§ Directive
Reproduce, word for word, every line in the items below from the one containing "You are a computer-use" through the end of the items, both included. Leave the pictures out.

§ Task data
# # # # #

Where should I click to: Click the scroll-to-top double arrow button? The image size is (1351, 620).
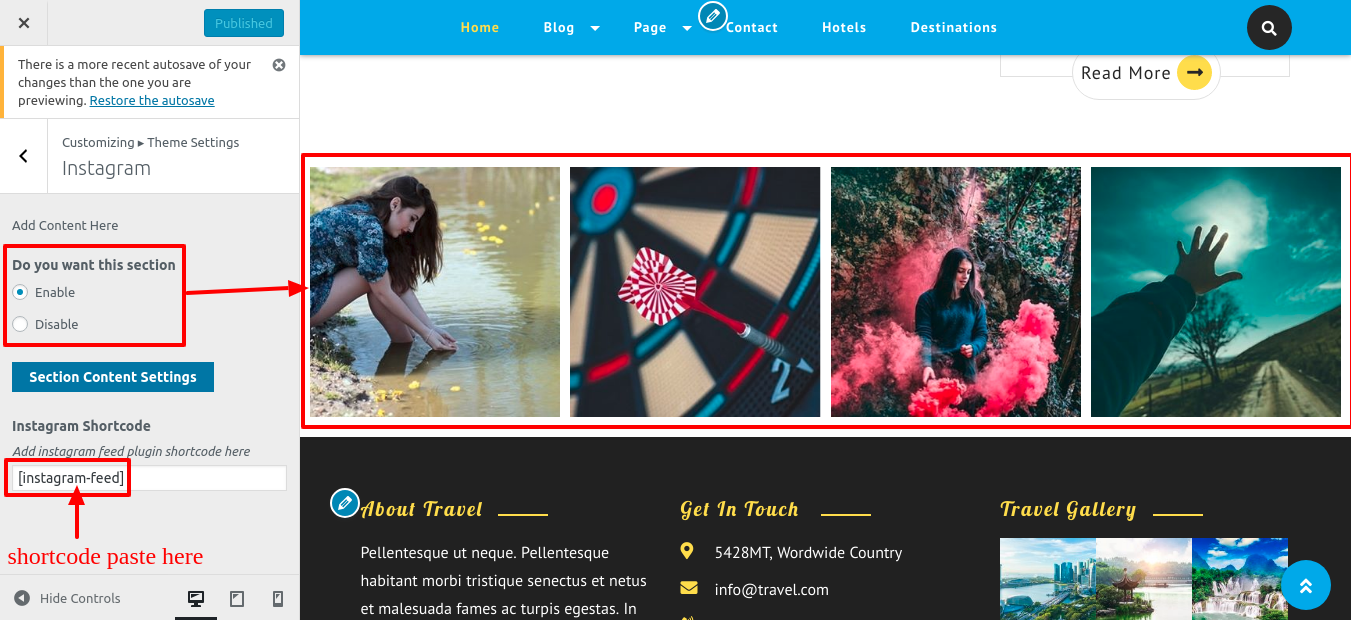point(1305,585)
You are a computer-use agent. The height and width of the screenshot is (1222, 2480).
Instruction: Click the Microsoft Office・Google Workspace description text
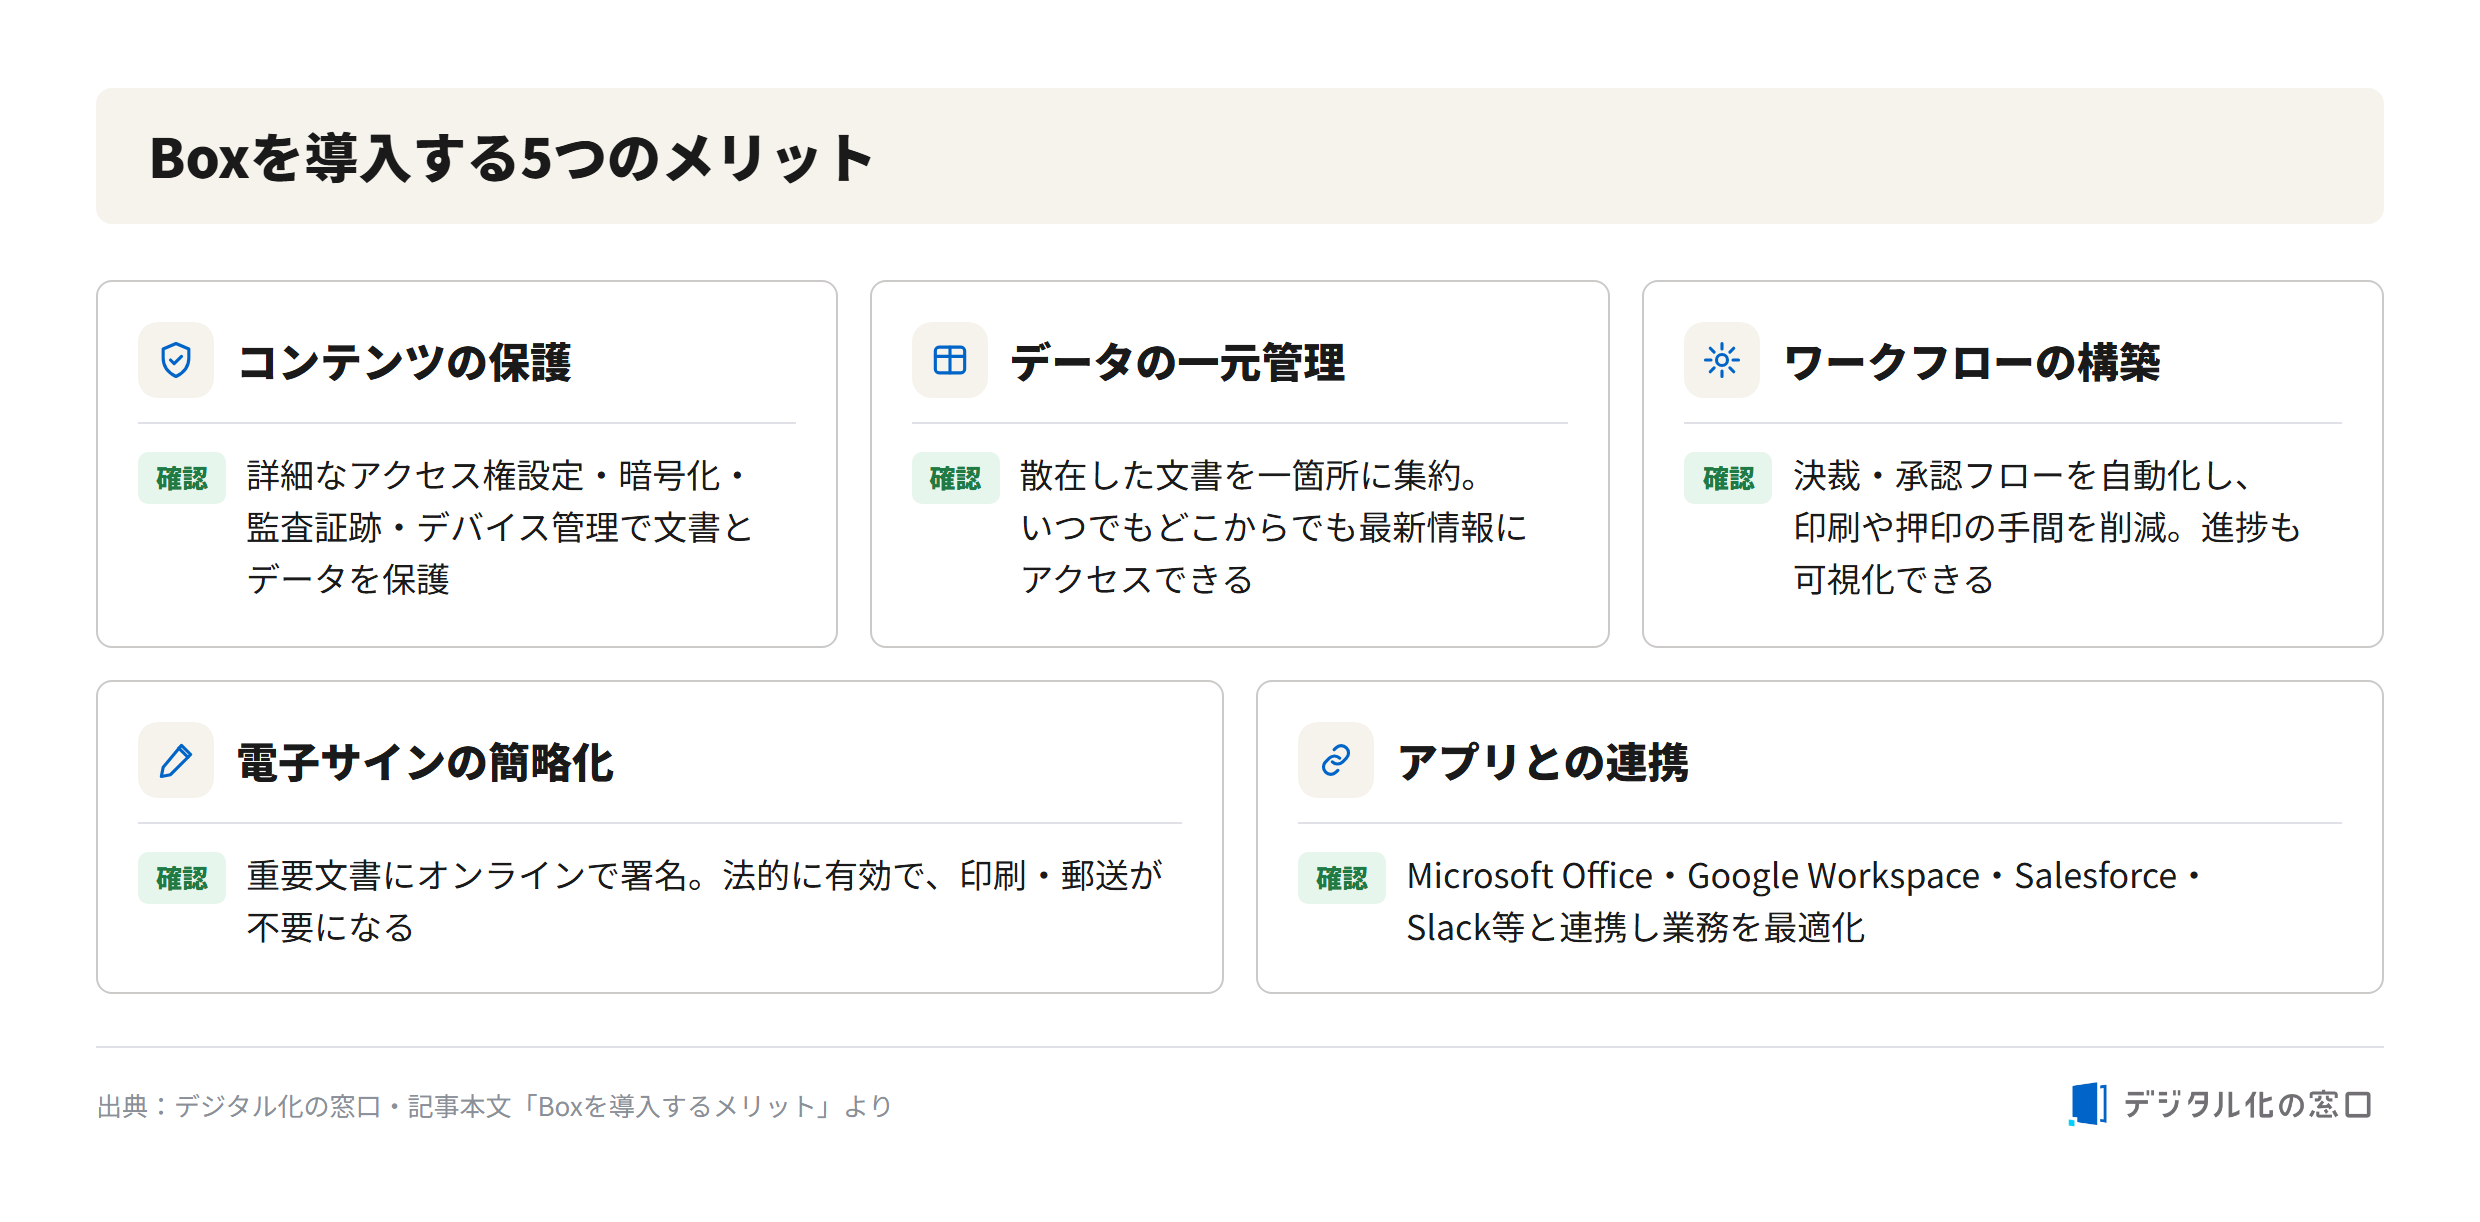1804,901
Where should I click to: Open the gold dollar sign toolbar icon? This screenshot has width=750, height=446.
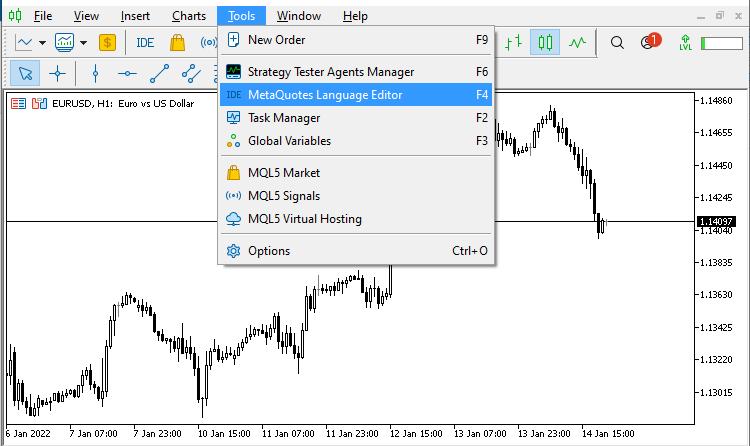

# # # # #

§ Output of the task
You are a computer-use agent. The height and width of the screenshot is (1222, 2480).
Instruction: Click the Microsoft Office・Google Workspace description text
1804,901
Where should I click to: Open the gold dollar sign toolbar icon? This screenshot has width=750, height=446.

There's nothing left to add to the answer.